Tasks to perform:
A. According to the research statement, what span of time and place does the dissertation's history of the "microworld" cover?
B. Condense the research statement's paragraph that begins "My dissertation traces the history" into a shorter paragraph that keeps its main facts.
C. Translate this sentence from the research statement into French: "I study the history and contemporary practice of Artificial Intelligence, with a focus on language."

I study the history and contemporary practice of Artificial Intelligence, with a focus on language. This involves, at various times, historical and critical work, text mining, and software engineering and reverse engineering.
My dissertation traces the history of the "microworld" as a concept in Artificial Intelligence from the MIT AI laboratory of the 1960s to the present. Borrowed from physics, the term "microworld" refers to a simplified computer simulation of some aspect of reality that an AI agent can explore and use to learn about the more complex "real" world modeled by the simulation. As I argue, the genealogy of the microworld can offer us insight into how the field has historically policed the boundary between the pure science of AI conducted in vitro on simulated microworlds on the one hand, and the complex ethical dimensions of applied science performed in vivo in the real-world deployments of AI technologies that increasingly mediate our finances, our justice system, and our roadways on the other. At stake, I contend, is our ability to ensure the most humane use of AI technologies, which will require not only policy and regulatory solutions but also a reconceptualization of the nature and role of science in the study of society and the production of technology, and a rethinking of the conception of the human on which AI science is based.

Recorded data:
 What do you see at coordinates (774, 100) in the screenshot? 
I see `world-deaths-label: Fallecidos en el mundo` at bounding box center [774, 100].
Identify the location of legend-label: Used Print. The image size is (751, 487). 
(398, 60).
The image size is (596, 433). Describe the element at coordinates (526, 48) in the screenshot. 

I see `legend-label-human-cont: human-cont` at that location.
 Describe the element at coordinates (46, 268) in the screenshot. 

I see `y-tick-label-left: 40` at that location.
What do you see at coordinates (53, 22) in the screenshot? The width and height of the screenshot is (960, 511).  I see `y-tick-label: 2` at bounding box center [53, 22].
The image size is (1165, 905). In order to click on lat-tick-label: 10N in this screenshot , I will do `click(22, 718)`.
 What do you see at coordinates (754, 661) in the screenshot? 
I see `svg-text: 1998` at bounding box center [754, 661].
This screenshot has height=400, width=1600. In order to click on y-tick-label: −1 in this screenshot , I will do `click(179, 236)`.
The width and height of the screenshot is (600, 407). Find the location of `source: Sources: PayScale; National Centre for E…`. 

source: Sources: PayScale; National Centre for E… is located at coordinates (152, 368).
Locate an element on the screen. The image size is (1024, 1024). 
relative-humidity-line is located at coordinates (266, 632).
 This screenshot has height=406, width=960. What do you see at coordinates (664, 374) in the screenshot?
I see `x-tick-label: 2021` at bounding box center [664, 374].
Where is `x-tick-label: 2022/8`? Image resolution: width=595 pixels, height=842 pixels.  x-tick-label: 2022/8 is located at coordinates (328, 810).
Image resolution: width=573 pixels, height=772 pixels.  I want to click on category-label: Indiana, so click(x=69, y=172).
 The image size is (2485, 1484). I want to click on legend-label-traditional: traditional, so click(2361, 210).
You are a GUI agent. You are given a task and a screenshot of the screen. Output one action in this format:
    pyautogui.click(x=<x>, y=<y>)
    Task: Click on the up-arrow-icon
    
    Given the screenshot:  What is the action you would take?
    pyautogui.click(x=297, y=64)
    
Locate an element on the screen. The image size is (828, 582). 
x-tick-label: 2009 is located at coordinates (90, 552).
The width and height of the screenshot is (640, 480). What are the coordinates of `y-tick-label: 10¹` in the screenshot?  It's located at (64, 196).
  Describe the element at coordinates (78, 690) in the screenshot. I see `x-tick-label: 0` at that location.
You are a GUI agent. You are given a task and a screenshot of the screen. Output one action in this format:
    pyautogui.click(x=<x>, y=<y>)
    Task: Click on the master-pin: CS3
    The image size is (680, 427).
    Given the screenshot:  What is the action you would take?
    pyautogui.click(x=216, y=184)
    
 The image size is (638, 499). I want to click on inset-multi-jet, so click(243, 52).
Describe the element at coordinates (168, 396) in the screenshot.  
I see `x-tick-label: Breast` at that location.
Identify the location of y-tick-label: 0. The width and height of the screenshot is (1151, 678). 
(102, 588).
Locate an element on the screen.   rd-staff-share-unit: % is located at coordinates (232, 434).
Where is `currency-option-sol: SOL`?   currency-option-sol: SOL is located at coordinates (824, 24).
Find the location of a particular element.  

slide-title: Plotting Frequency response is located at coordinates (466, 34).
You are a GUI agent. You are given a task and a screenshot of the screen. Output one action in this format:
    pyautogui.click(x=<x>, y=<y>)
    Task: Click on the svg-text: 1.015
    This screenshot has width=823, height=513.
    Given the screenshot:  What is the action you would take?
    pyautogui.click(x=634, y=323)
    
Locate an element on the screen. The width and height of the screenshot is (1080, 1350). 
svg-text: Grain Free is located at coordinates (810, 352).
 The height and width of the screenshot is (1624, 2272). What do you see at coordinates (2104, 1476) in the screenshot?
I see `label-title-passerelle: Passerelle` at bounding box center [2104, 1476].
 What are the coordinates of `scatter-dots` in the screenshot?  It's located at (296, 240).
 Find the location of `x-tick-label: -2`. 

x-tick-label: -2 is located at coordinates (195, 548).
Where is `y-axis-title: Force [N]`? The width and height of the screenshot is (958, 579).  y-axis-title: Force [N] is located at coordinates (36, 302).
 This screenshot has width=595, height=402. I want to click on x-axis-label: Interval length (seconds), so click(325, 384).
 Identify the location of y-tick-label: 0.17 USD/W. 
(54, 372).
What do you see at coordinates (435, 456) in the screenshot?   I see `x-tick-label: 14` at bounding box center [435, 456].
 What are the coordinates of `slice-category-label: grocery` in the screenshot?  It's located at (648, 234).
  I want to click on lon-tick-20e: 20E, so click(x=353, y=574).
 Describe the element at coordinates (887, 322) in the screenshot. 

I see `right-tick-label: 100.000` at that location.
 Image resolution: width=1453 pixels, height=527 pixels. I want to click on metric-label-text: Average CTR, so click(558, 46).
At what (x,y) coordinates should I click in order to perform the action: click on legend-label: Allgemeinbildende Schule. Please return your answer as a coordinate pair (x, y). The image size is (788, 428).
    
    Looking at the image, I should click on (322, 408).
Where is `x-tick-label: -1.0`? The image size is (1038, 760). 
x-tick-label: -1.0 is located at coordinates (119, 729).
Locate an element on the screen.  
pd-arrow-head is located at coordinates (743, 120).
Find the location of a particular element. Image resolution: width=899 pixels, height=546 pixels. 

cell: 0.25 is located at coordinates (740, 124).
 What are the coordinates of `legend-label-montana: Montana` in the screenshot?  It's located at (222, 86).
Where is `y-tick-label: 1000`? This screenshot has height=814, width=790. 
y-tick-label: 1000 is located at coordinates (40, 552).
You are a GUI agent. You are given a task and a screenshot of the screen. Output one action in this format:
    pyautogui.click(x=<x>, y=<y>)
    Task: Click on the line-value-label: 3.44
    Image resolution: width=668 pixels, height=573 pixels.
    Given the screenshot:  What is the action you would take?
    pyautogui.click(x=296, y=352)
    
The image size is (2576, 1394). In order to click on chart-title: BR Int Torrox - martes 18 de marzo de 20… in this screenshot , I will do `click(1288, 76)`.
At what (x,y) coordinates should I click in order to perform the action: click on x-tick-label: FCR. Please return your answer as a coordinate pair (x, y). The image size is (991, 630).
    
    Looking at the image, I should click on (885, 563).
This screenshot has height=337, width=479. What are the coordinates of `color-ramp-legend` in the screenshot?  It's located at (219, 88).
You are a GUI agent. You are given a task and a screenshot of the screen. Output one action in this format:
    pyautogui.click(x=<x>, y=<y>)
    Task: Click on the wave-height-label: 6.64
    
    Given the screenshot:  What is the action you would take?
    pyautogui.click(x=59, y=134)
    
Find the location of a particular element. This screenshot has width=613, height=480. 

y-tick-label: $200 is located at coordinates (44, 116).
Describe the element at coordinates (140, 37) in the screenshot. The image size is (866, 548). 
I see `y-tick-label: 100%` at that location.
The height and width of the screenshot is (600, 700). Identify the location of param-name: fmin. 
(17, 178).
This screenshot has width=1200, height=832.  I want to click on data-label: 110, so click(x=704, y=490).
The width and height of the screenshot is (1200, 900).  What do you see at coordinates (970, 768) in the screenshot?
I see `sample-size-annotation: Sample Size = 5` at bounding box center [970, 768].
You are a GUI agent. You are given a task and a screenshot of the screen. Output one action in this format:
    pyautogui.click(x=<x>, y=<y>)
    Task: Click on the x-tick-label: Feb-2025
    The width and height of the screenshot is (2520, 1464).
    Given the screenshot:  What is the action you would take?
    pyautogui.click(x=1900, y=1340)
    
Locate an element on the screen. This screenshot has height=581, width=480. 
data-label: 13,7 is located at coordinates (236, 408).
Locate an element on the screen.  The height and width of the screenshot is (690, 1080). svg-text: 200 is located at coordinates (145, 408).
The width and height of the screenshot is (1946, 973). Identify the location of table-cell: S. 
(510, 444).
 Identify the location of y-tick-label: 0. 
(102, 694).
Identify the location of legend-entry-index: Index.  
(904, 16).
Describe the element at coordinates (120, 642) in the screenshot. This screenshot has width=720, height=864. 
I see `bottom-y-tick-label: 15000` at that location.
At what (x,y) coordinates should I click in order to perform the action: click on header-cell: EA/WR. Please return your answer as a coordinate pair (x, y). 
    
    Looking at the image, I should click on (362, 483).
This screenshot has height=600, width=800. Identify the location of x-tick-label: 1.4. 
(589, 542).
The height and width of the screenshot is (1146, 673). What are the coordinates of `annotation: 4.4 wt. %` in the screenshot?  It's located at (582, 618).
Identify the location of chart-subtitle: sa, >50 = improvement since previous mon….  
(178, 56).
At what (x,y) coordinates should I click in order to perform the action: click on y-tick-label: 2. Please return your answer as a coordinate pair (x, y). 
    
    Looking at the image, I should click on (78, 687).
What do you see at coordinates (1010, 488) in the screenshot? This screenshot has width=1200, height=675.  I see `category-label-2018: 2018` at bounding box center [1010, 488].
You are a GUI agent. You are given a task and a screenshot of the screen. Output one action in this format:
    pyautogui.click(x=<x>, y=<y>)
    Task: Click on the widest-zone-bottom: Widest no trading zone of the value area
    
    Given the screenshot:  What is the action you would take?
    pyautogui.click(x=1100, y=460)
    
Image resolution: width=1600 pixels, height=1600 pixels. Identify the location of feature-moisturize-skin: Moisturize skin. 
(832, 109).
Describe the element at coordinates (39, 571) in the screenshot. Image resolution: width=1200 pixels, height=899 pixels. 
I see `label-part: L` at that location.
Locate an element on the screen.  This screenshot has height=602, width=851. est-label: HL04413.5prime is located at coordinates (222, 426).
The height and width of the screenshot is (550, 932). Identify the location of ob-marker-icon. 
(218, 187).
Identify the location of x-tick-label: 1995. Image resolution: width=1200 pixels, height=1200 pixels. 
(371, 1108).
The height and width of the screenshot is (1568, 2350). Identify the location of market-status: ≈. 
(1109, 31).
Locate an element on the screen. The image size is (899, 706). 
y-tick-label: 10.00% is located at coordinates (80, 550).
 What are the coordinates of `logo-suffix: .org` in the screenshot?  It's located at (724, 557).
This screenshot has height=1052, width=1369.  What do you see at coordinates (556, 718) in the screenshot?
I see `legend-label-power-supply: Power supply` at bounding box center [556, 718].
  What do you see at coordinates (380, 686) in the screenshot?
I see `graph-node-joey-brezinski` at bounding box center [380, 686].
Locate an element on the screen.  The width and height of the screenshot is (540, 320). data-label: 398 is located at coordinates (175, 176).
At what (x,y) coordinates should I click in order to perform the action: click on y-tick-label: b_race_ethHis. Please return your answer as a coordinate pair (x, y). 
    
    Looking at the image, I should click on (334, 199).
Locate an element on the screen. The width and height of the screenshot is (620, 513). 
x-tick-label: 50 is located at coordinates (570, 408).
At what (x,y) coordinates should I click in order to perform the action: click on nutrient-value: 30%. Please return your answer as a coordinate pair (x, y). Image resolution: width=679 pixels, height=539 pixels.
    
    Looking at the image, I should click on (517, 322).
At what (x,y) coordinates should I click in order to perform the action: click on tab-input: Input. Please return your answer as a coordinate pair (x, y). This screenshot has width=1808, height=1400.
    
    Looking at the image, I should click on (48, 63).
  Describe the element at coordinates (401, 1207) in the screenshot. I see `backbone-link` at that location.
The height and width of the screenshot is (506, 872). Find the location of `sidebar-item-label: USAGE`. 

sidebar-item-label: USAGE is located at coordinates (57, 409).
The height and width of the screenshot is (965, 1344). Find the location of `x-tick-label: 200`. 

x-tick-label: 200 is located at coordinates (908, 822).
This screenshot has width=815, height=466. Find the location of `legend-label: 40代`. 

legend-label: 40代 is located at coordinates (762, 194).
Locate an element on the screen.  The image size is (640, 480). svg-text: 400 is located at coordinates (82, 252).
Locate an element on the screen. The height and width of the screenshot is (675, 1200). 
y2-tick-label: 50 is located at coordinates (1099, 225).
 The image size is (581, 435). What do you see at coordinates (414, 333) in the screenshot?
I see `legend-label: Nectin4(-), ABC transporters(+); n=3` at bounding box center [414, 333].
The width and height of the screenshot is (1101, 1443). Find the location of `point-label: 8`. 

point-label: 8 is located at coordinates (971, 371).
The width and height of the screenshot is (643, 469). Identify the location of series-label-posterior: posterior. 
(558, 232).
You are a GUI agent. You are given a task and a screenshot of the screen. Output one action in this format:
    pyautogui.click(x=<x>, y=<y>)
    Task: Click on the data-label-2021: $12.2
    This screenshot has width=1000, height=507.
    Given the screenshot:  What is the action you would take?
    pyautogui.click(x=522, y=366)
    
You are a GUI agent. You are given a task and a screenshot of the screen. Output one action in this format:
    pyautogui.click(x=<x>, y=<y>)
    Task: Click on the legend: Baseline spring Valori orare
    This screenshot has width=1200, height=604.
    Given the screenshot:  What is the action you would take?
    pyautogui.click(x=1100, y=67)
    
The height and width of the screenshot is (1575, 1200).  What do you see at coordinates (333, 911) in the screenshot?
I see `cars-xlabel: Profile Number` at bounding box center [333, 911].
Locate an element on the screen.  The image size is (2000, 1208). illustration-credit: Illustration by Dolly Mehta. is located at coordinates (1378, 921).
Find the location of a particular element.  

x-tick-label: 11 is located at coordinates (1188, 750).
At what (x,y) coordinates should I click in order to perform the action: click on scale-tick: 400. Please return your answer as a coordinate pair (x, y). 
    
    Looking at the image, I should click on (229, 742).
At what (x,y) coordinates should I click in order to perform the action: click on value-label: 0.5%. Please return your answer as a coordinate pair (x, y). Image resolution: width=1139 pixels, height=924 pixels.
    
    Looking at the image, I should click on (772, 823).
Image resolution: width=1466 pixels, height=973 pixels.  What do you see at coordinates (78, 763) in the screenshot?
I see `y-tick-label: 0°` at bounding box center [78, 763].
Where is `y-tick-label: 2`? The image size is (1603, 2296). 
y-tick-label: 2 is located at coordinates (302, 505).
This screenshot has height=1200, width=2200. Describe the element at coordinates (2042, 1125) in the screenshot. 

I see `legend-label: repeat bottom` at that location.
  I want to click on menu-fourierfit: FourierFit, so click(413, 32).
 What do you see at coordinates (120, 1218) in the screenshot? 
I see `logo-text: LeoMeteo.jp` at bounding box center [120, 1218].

Answers provided:
A. It runs from the MIT AI laboratory of the 1960s to the present.

B. My dissertation follows the concept of the "microworld" in Artificial Intelligence from the 1960s MIT AI laboratory to today. The term comes from physics. It means a simplified computer simulation of part of reality that an AI agent can explore to learn about the more complex real world it models. The concept's history shows how the field has separated pure AI science done in vitro on simulated microworlds from the ethically complex applied science of real-world AI deployments in finance, justice, and roadways. Making AI use as humane as possible will require policy and regulation. It will also require a reconceptualization of science's nature and role in studying society and producing technology, and a rethinking of the conception of the human underlying AI science.

C. J'étudie l'histoire et la pratique contemporaine de l'intelligence artificielle, en mettant l'accent sur le langage.